‘The absolute number of people in the world affected by undernourishment, or chronic food deprivation, is now estimated to have increased to nearly 821 million.’

821 million. Let’s put that into perspective. For every 9 people alive, one of them suffers with undernutrition. Except, of course, it disproportionately affects people in low- and middle-income countries putting a ceiling on individual, societal and national development.

Why this blog now? Well, last week the Food and Agriculture Organization of the United Nations (FAO) released 2018’s, ‘The State of Food Security and Nutrition in the World’. The report, which monitors progress towards the Sustainable Development Goal (SDG) targets of ending hunger and ending all forms of malnutrition, is in its second year. It had some striking statistics, including the 821 million figure.

We have made enormous progress. In 1990, 39.3% of the world’s under-fives were stunted. This had fallen to 23.2% in 2015. And yet the FAO report shows that this progress is stalling. The number of undernourished (821 million) has increased by 20 million since 2016. Further, nearly 151 million children under five were stunted and 50 million were wasted. Nearly half of all child deaths can be linked to undernutrition. But nutrition is much more than this. Yes, it saves lives, but it also unlocks potential. Good nutrition improves school outcomes, helps people to fend off disease, promotes healthy physical and mental development, and enables an individual to live their best possible life.

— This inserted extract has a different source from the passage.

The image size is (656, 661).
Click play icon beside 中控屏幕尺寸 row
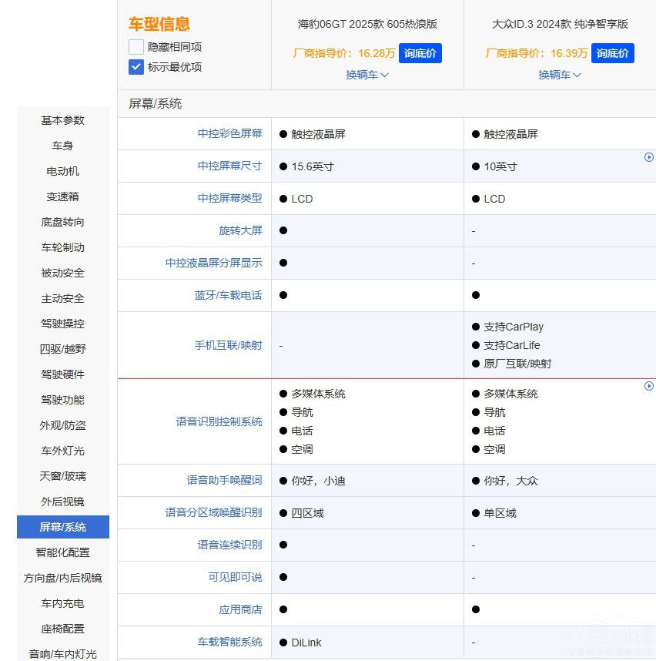648,157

Children eat breakfast at a school in drought-stricken Ambovombe in southern Madagascar. Photo: Tom Maguire/RESULTS UK

But it’s not all about the headline figures. Micronutrient deficiencies can have serious impacts on people’s lives and are avoidable. Consider anaemia, which can be caused by a deficiency in iron. It disproportionately affects women and rates of anaemia in women is rising. One in three women of a reproductive age is anaemic. This can be worse in some countries. As RESULTS showed in a 2016 report, 51% of women in Pakistan who are of a reproductive age are anaemic, and only 22% of women take the full 90 course of iron supplements during pregnancy. A person’s gender, and their place of birth, should not be a factor in their likelihood to be malnourished.

So why has progress stalled? The report cites conflict, instability and climate change. Conflict is pushing people into food insecurity and nutrition insecurity. Climate change is making weather more extreme and more unpredictable impacting on those who rely most on access to secure, stable and bountiful crops to survive and maintain good nutrition. This is a huge issue that needs readdressing. However, if we only focus on the causes of insecurity and climate change we risk missing out on those who are undernourished for neither of those reasons. This is not just a humanitarian issue – it is a development issue. Responses cannot focus solely on one aspect. We need a whole-scale and holistic approach to a whole-scale and holistic problem.

This is not just about having food. It is about having the right type of food and a variety in your diet. And it is not just about nutrition. SDG2 underpins so much of the sustainable agenda. Education, gender equality and reduced inequality are just some examples of areas we risk stagnating or reversing progress in if we do not get nutrition right.

I believe that we can meet the SDG target of ending hunger and all forms of malnutrition. I’m not a perennial optimist, believe me. But I believe we can succeed. I believe that this report’s 2030 edition can be a celebration of success. But it will not happen with inaction or business as usual. We need innovation and partnership and other buzzwords and, yes, we need financial resources. But what do we need more than anything else? We need voices, voices all across the world that echo through all the corridors of power. The voices of people like you who are not going to settle for a world which allows people to suffer with malnutrition because governments don’t act. And that’s where you come in. Consider this report the wake-up call that signals the starting pistol for action. Let’s get to work.